* _TUGAS ANDA_
- 1) Salin persis bagian teks tentang filsafat ilmu pengetahuan yang dibuka dengan kata-kata berisi "Menurut susunan" dan ditutup dengan "yang paling hakiki.".
- 2) Tolong lanjutkan teks tentang filsafat ilmu pengetahuan mulai dari tempat teks itu berhenti.

Harold H. Titus (1979 ) memberi pengertian: (1) Filsafat
adalahsekumpulan sikap dan kepecayaan terhadap kehidupan dan alam yang biasanya
diterima secara tidak kritis. Filsafat adalah suatu proses kritik atau pemikiran
terhadap kepercayaan dan sikap yang dijunjung tinggi; (2) Filsafat adalah suatu
usaha untuk memperoleh suatu pandangan keseluruhan, (3) Filsafat adalah
analisis logis dari bahasa dan penjelasan tentang arti kata dan pengertian
(konsep); Filsafat adalah kumpulan masalah yang mendapat perhatian manusia dan
yang dicirikan jawabannya oleh para ahli filsafat.
2.2. Pengertian
Filsafat Ilmu Pengetahuan
Filsafat ilmu
pengetahuan menyelidiki objek materi melalui berbagai jenis ilmu pengetahuan.
Filsafat ilmu pengetahuan adalah mempersoakan tentang hakikat penyelidikan ilmu
pengetahuan.
Menurut susunan
kata-katanya dapat dimengerti bahwa filsafat ilmu pengetahuan adalah suatu
bidang studi filsafat yang objek materinya berupa ilmu pengetahuan dalam
berbagai jenis, bentuk dan sifatnya. Jadi meliputi pluralitas ilmu pengetahuan.
Jadi yang dimaksud filsafat ilmu pengetahuan adalah suatu bidang studi ilmu filsafat
yang mempelajari segala macam jenis, bentuk dan sifat pengetahuan menurut segi
yang paling hakiki.
Keberadaan filsafat
ilmu pengetahuan ditentukan oleh 2 faktor yaitu:
1.

* _CUPLIKAN BUTIR_
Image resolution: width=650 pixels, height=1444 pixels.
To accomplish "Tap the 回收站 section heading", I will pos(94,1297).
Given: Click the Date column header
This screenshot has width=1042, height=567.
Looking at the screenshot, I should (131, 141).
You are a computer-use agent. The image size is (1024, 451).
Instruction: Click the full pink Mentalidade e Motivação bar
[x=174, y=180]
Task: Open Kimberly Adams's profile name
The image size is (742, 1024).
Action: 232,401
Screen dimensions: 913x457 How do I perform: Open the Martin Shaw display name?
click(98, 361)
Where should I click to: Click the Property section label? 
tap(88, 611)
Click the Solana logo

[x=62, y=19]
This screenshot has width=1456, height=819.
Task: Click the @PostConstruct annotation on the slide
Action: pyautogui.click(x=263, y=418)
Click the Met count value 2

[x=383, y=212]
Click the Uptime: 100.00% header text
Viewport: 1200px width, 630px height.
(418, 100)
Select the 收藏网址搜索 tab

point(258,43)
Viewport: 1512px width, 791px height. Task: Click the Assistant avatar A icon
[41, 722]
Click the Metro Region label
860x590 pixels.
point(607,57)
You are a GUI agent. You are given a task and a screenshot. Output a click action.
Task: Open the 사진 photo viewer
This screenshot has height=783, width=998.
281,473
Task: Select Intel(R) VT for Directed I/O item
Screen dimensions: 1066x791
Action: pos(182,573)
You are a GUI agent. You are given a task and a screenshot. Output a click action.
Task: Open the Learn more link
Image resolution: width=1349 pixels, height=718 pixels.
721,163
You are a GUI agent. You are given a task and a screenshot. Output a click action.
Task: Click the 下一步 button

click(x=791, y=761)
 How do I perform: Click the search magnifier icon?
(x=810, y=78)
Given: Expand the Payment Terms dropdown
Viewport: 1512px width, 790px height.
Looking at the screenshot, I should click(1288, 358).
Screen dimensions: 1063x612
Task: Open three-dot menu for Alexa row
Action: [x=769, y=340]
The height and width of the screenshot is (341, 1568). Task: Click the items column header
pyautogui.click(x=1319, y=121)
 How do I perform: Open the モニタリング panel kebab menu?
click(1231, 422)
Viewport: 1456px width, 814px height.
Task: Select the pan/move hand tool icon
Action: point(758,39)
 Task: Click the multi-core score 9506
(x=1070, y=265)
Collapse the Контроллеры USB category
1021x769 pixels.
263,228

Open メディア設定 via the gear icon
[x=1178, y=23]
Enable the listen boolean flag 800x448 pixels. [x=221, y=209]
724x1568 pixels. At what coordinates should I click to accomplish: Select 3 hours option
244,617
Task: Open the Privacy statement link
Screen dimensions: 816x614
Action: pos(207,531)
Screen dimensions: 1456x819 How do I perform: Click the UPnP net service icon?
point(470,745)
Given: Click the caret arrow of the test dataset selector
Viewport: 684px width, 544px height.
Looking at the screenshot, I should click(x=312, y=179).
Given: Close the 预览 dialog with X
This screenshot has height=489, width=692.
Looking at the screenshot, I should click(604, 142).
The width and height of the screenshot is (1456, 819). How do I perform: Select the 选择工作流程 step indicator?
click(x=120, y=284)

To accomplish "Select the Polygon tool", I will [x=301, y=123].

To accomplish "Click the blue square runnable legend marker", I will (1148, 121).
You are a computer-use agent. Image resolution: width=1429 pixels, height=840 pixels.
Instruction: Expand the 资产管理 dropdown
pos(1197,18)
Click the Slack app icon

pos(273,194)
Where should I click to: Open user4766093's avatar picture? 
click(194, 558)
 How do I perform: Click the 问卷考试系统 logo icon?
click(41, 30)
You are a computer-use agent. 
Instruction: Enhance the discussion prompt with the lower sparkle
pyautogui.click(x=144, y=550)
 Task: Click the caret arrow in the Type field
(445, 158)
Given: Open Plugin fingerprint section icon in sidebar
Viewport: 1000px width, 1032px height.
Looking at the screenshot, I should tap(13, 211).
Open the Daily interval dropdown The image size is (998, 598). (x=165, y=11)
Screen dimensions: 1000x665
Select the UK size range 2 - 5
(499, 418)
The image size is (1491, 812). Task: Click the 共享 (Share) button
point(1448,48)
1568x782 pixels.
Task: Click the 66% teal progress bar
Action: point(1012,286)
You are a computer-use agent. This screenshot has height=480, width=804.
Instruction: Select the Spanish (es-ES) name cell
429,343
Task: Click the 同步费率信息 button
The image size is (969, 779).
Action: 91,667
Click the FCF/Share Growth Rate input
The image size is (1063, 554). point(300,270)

* _JAWABAN TUGAS_
- 1)
Menurut susunan
kata-katanya dapat dimengerti bahwa filsafat ilmu pengetahuan adalah suatu
bidang studi filsafat yang objek materinya berupa ilmu pengetahuan dalam
berbagai jenis, bentuk dan sifatnya. Jadi meliputi pluralitas ilmu pengetahuan.
Jadi yang dimaksud filsafat ilmu pengetahuan adalah suatu bidang studi ilmu filsafat
yang mempelajari segala macam jenis, bentuk dan sifat pengetahuan menurut segi
yang paling hakiki.

- 2)
Faktor intern, dari dalam ilmu pengetahuan. Maksudnya adalah
bahwa perkembangan pluralitas ilmu pengetahuan didasarkan pada sifat internal
objek penyelidikan yang terdiri atas bagian-bagian. Setiap bagian, karena
khusus mengandung kebenaran lebih objektif, pasti dan dapat dipercaya. Atas
dorongan internal itu ilmu pengetahuan lahir dari filsafat dengan objek,
metode, system dan kebenaran yang bersifat khusus.
2.
Faktor ekstern, dari luar ilmu pengetahuan. Hal ini juga
merupakan satu faktor kuat penyebab kelahirannya. Faktor ini berupa kenyataan
bahwa laju perkembangan jumlah penduduk dunia tidak berimbang lagi dengan
ketersediaan sumber daya alam. Faktor ini mendorong diperlukannya pengetahuan khusus
yang benar dan pasti dan bersifat praktis-teknis. Pengetahuan demikian memiliki
kemampuan reproduktif untuk mengolah sumber daya alam sehingga dapat bermanfaat
bagi usaha mencukupi kebutuhan hidup sehari-hari
Manfaat mempelajari filsafat ilmu pengetahuan:
1.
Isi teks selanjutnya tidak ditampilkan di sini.